To my brothers, should you ever have your hearts broken.
I don’t remember where I read it, and apparently, neither does Google, but someone once wrote that ‘…the young person in love is the saddest person in the world.’ Perhaps so, and the young person who suffers from an unrequited love, or has fallen out of love, or who has been left behind is the saddest of the lot. Hurt hits even the best of us; it spares not the intelligent, the rational, the sheltered, the good. And even though you know that there are bigger problems in the world, yours hit harder for the fact that they are yours, and for the fact that you are young.

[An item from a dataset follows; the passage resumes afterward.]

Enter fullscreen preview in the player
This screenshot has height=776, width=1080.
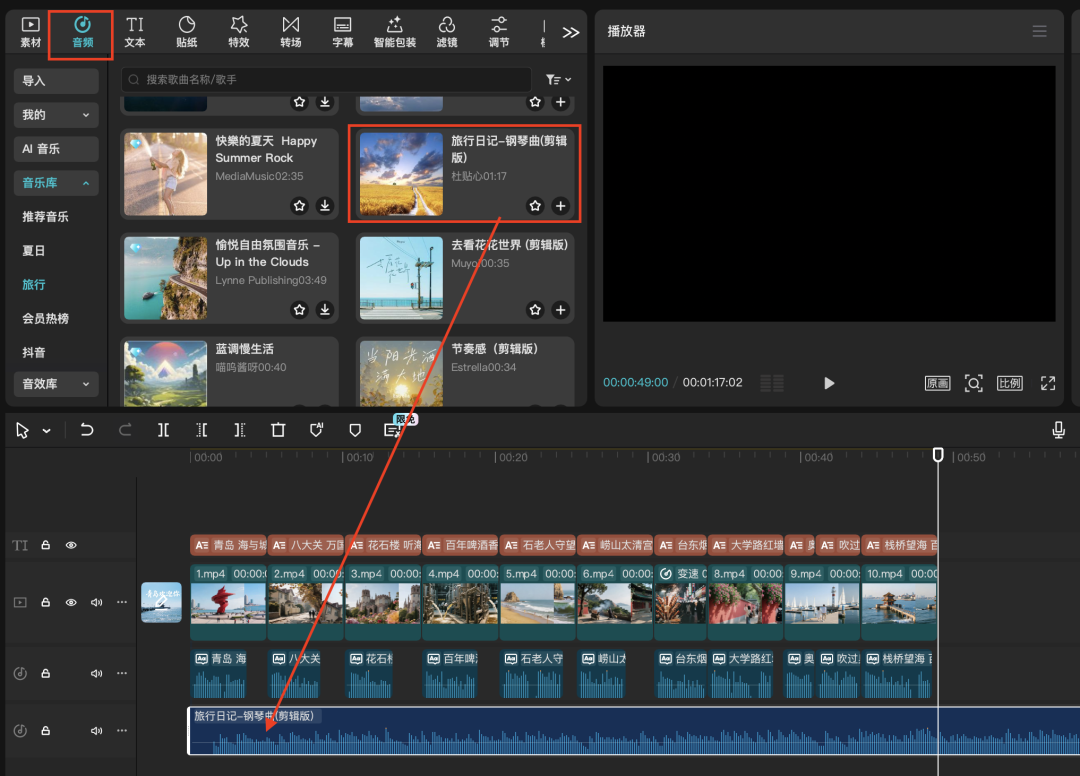[x=1048, y=383]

Here’s the cliché: it gets better. The catch is, there is no prescription as to how long it takes, or what the best method is. There is no hard and fast rule. Often, it is more hard than it is fast. People do not get better at the same time. Some take five months, others five years. But for almost everyone that I have talked to, it does. You grow older; once heightened emotions are tempered by experience, maturity, and hindsight. Some memories will remain sad and hurtful, but they won’t have the same power over you as they did before.
One day you’ll wake up and surprise yourself that it wasn’t the first thought you had. Then it won’t be the last thought you have before going to sleep. Where once it took every ounce of effort to muster interest in something — or in anything, for that matter — one day it will take very little for you to laugh. One day you can start listening to The Eraserheads, or whoever your harbinger of angst may be, without inviting yourself to a pity party of one. Someday you will sing along with Ely again, and loudly.
Take time to heal, as much as you need. Be thankful always, even for the least of the good things that come to you. If you make this a habit, a perspective shift is bound to happen. Know what the root of the problem was, and gradually resolve it. If you turn to quick fixes — alcohol, frenetic activity, or a rebound relationship — it will get better, then become worse quickly. Take time to heal. This is important.
If you ever have your hearts broken (and please try to break as few hearts as possible, my little rascals), believe that healing will come. I hope that day comes sooner than later, but if it hasn’t yet, then please know that you can come and talk to me. I will listen to you, love you more, and pray with you.